TASK BRIEF
Once the line containing "Istos (113, 2514)" is found in the entries below, restate it and each following line word for word, stopping after the line containing "Reviews (0) [tab] (38, 1262)".

TASK DATA
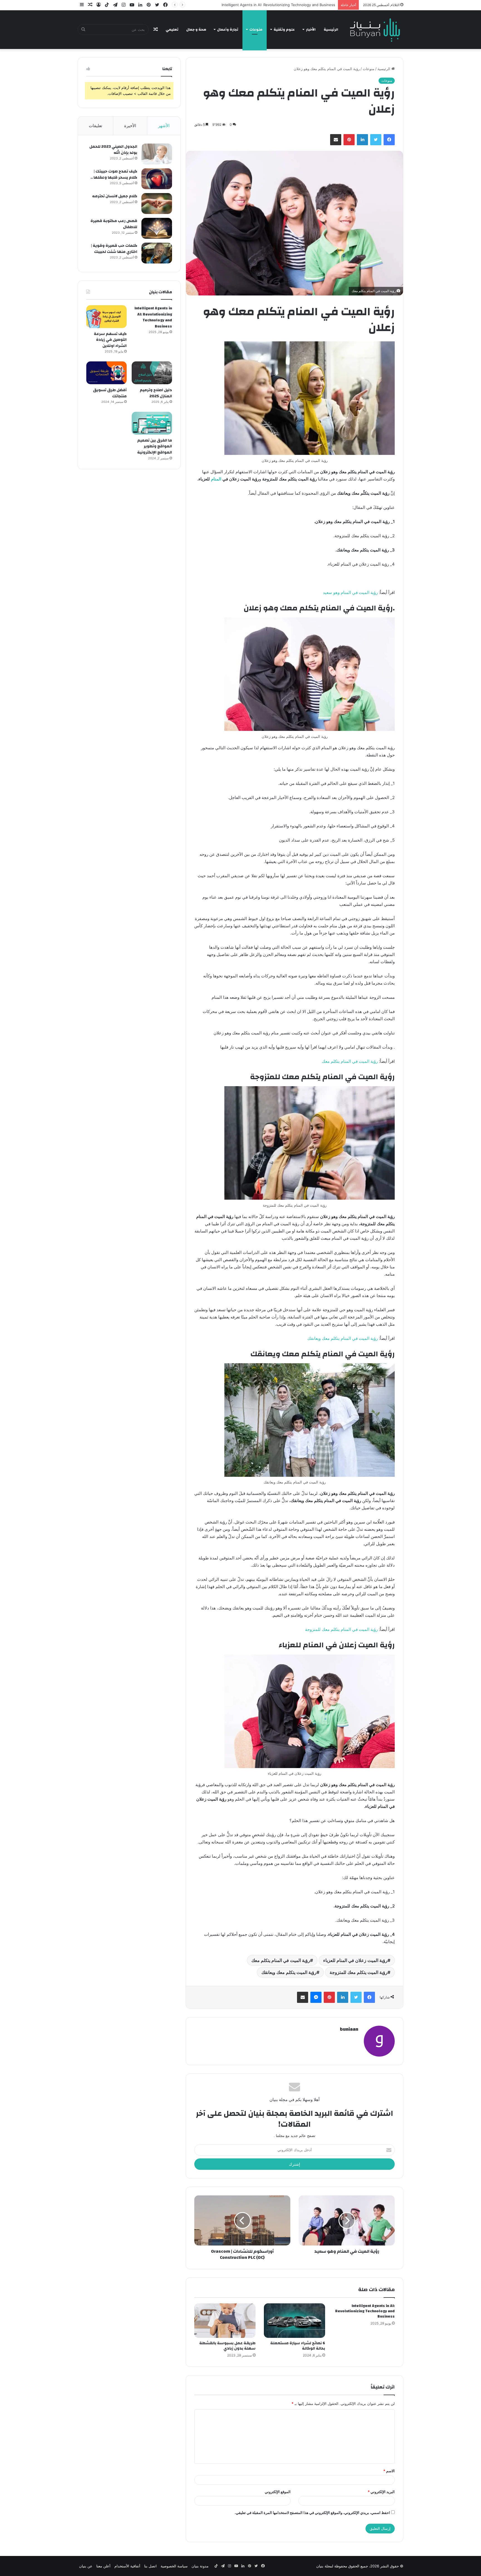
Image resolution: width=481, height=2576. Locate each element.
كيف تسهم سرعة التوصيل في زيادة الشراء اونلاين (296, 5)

...

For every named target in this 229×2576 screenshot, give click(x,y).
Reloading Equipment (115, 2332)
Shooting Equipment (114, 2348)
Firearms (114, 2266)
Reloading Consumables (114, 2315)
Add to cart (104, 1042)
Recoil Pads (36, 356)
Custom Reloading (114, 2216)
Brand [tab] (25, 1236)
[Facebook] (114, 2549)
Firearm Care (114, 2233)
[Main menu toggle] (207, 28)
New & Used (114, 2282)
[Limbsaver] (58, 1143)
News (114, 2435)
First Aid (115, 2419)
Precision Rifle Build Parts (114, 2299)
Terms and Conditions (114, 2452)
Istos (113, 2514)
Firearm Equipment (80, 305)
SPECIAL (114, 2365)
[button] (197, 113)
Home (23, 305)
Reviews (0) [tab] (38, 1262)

---

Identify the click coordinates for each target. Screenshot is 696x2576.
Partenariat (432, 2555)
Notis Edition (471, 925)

TASK ANSWER
Istos (113, 2514)
Firearm Equipment (80, 305)
SPECIAL (114, 2365)
[button] (197, 113)
Home (23, 305)
Reviews (0) [tab] (38, 1262)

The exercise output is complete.